## Exercise directions
The copy should begin at the line containing "Task: Click the" and end at the last line of the material. Please reproduce those lines exactly and keep pictures out.

## Data for this exercise

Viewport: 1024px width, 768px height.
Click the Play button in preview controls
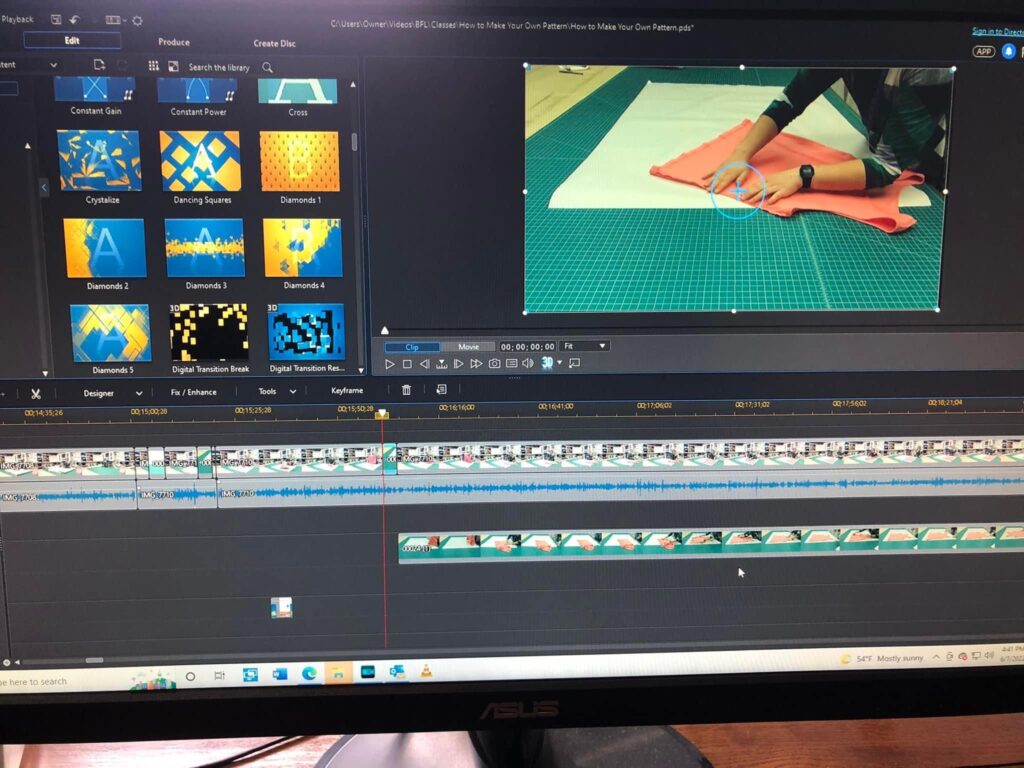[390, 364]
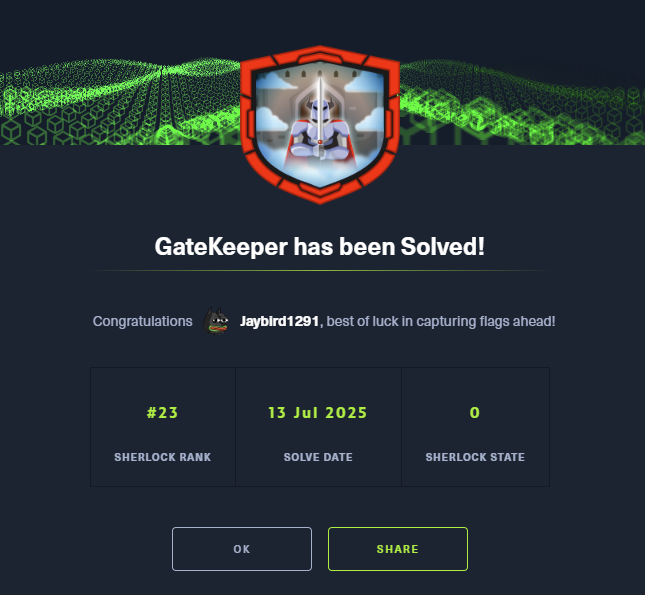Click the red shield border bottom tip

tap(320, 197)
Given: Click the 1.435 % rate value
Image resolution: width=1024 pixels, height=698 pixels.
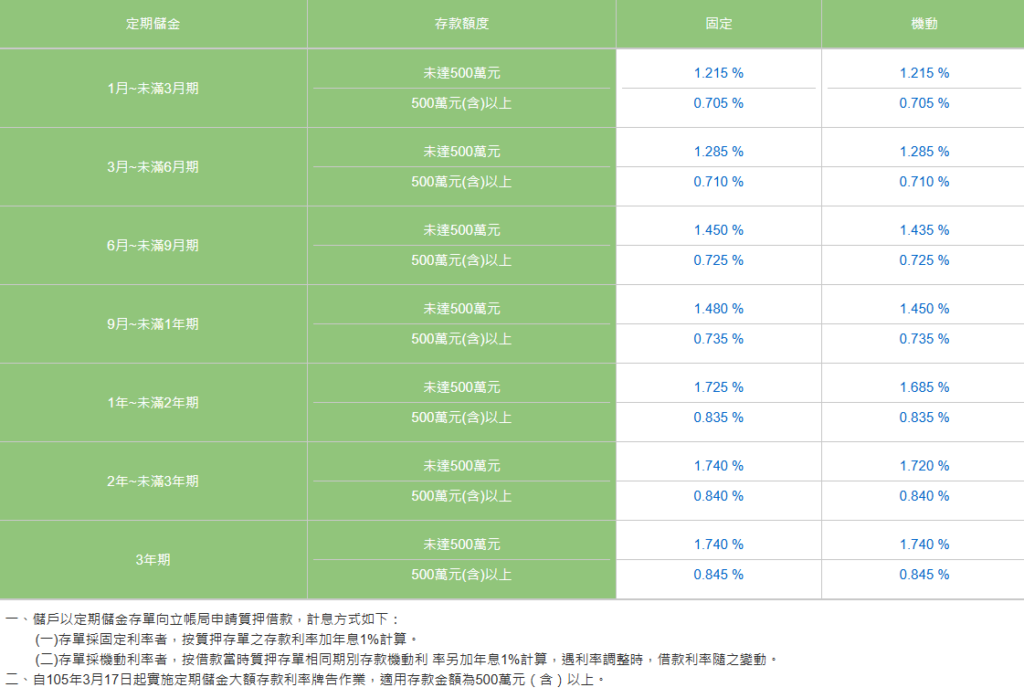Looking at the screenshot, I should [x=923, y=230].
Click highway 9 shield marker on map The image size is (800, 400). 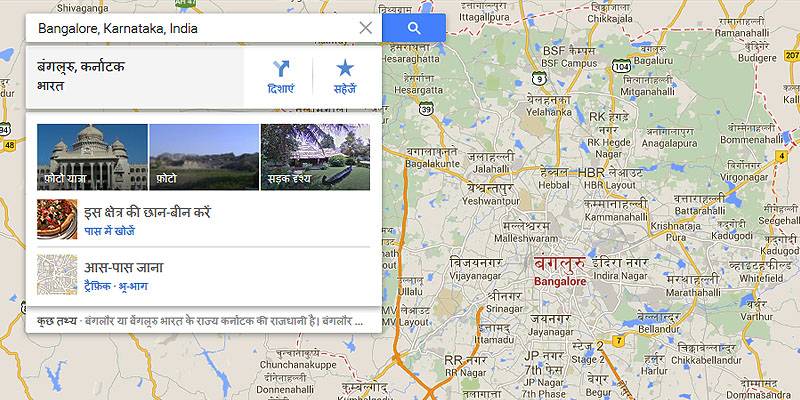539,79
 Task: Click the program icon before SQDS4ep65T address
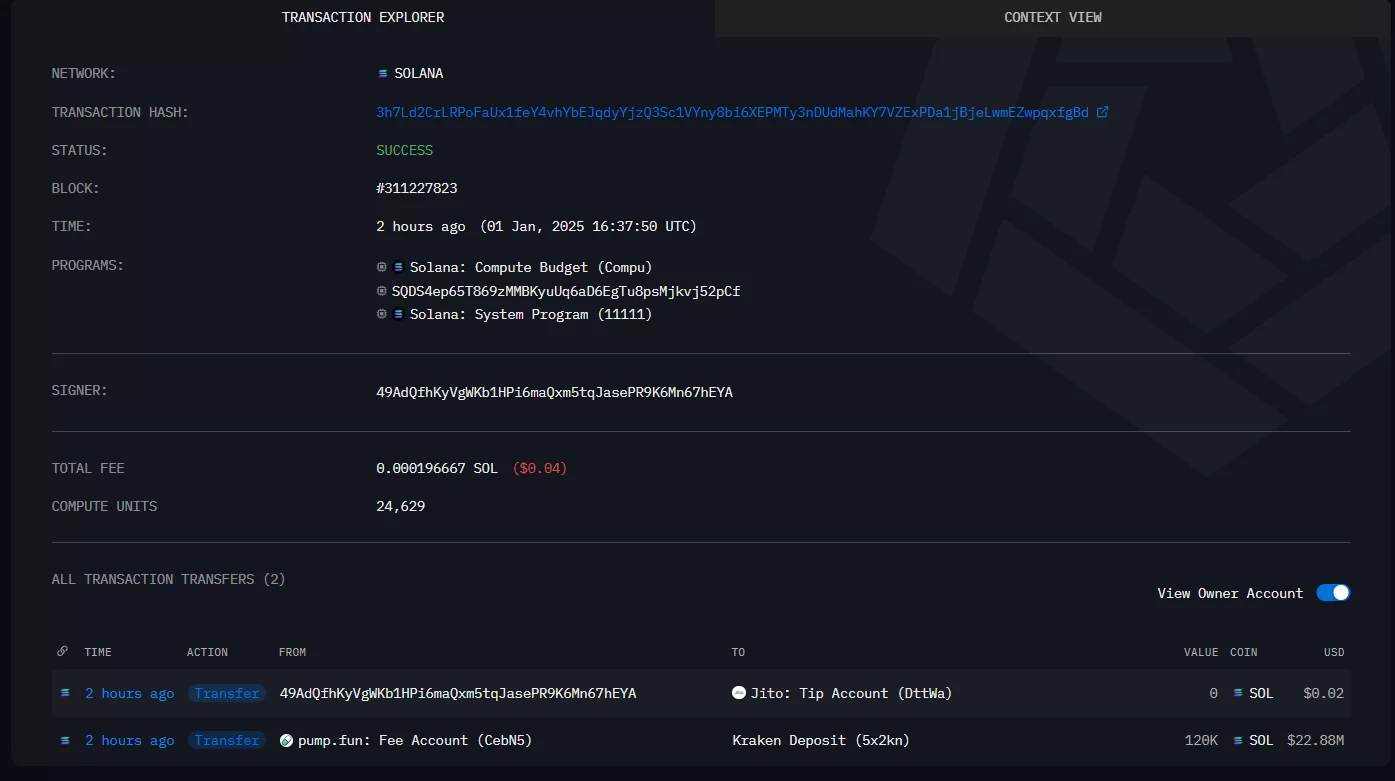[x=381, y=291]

## Finished task
 Task: Click the program icon before SQDS4ep65T address
[x=381, y=291]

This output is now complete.